Quantum Non-demolition Detection of Single Microwave Photons in a Circuit

TL;DR

This paper demonstrates a quantum non-demolition (QND) detection scheme for microwave photons in superconducting circuits, enabling repeated, non-destructive photon number measurements with high selectivity, crucial for quantum information processing.

Contribution

It introduces a novel QND detector that maps photon number onto a qubit state using single-shot measurements, achieving 90% QND fidelity and high photon number selectivity.

Findings

Achieves 90% QND measurement fidelity.

Demonstrates selective sensitivity to specific photon number states.

Enables monitoring of photon-based quantum memories.

Abstract

Thorough control of quantum measurement is key to the development of quantum information technologies. Many measurements are destructive, removing more information from the system than they obtain. Quantum non-demolition (QND) measurements allow repeated measurements that give the same eigenvalue. They could be used for several quantum information processing tasks such as error correction, preparation by measurement, and one-way quantum computing. Achieving QND measurements of photons is especially challenging because the detector must be completely transparent to the photons while still acquiring information about them. Recent progress in manipulating microwave photons in superconducting circuits has increased demand for a QND detector which operates in the gigahertz frequency range.
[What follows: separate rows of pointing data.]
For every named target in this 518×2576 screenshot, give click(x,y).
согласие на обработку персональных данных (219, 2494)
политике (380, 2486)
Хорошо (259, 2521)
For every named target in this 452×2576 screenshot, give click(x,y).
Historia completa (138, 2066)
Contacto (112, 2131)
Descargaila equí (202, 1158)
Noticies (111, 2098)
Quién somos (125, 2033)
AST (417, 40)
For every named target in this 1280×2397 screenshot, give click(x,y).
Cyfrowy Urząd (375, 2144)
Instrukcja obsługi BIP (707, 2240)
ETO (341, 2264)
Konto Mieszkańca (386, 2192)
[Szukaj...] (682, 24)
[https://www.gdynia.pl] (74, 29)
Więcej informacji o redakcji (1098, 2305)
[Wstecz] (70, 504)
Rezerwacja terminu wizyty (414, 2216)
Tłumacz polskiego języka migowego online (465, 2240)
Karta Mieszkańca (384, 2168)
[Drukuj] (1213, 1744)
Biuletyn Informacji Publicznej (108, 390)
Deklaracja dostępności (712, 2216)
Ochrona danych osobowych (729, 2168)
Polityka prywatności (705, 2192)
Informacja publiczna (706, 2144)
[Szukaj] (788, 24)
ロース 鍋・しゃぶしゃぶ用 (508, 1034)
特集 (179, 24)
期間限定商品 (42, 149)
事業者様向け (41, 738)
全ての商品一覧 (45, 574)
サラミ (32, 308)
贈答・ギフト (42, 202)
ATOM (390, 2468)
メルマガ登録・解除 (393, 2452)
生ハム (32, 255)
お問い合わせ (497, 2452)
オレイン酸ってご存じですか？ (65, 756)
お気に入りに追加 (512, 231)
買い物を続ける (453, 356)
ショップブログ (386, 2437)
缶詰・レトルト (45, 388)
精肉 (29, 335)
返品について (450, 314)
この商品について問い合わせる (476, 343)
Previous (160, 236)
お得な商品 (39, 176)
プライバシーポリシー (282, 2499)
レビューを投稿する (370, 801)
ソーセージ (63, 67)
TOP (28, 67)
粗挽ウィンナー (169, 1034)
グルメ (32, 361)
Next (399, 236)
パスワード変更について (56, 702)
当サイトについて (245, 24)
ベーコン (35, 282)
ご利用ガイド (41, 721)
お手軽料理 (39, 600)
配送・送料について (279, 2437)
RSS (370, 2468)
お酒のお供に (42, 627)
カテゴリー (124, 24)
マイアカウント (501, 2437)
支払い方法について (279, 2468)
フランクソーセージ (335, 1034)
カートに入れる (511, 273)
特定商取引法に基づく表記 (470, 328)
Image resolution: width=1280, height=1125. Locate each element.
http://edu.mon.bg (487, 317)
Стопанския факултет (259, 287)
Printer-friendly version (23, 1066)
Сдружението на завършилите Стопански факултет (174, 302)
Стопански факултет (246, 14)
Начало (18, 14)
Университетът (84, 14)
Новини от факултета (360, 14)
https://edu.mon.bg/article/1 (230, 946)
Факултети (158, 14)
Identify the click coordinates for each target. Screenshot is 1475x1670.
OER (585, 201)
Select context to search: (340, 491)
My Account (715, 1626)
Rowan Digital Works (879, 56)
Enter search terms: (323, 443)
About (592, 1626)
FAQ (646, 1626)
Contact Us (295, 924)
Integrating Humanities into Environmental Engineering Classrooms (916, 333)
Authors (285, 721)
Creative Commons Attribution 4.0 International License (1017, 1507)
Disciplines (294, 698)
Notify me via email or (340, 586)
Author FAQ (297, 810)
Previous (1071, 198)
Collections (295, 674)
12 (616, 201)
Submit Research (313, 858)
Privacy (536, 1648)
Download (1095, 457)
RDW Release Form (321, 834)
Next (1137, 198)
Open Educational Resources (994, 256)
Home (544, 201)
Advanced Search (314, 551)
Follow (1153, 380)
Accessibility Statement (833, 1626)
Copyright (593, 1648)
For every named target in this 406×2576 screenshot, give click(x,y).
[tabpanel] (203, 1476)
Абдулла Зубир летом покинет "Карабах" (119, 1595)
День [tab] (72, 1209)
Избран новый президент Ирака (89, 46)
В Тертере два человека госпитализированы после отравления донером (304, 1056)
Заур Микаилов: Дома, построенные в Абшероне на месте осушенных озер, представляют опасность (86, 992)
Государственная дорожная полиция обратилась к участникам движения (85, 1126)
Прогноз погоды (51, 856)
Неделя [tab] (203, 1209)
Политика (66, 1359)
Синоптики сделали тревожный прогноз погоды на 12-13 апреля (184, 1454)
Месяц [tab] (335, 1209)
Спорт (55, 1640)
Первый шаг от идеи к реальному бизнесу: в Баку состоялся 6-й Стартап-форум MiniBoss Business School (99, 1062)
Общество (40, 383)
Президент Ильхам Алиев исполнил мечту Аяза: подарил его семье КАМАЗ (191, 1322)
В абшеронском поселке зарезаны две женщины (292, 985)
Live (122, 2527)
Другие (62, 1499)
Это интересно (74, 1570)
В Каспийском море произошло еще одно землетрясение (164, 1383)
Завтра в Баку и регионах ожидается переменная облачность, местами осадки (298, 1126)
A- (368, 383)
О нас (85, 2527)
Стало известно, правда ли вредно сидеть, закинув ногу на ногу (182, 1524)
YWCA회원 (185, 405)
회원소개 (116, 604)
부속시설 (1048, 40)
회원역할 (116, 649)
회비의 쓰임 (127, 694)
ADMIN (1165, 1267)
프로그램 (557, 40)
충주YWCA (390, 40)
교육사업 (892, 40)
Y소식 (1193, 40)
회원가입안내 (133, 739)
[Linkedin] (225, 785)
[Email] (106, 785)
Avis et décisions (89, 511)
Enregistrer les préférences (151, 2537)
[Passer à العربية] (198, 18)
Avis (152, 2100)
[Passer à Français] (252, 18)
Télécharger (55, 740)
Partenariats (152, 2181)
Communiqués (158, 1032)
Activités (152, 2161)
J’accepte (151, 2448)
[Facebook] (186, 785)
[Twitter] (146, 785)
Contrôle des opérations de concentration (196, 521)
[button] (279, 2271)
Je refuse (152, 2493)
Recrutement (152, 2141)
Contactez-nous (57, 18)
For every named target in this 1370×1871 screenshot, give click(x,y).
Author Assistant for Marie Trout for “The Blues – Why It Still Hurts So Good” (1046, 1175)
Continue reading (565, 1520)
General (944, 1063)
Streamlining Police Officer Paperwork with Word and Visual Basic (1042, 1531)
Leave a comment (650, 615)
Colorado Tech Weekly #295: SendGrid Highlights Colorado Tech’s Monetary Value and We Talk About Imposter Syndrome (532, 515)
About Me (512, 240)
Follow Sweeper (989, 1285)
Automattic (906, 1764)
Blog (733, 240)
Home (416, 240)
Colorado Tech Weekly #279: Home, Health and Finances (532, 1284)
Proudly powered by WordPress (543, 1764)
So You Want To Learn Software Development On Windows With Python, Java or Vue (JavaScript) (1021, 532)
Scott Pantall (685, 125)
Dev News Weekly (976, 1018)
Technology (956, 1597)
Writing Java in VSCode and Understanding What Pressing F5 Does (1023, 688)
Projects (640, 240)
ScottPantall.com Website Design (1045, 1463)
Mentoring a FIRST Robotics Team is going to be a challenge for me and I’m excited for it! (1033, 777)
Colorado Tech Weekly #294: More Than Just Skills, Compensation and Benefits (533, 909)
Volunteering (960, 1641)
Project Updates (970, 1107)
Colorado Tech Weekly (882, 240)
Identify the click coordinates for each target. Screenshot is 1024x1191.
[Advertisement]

Here we demonstrate a QND detection scheme which measures the number of photons inside a high quality-factor microwave cavity on a chip. This scheme maps a photon number onto a qubit state in a single-shot via qubit-photon logic gates. We verify the operation of the device by analyzing the average correlations of repeated measurements, and show that it is 90% QND. It differs from previously reported detectors because its sensitivity is strongly selective to chosen photon number states. This scheme could be used to monitor the state of a photon-based memory in a quantum computer.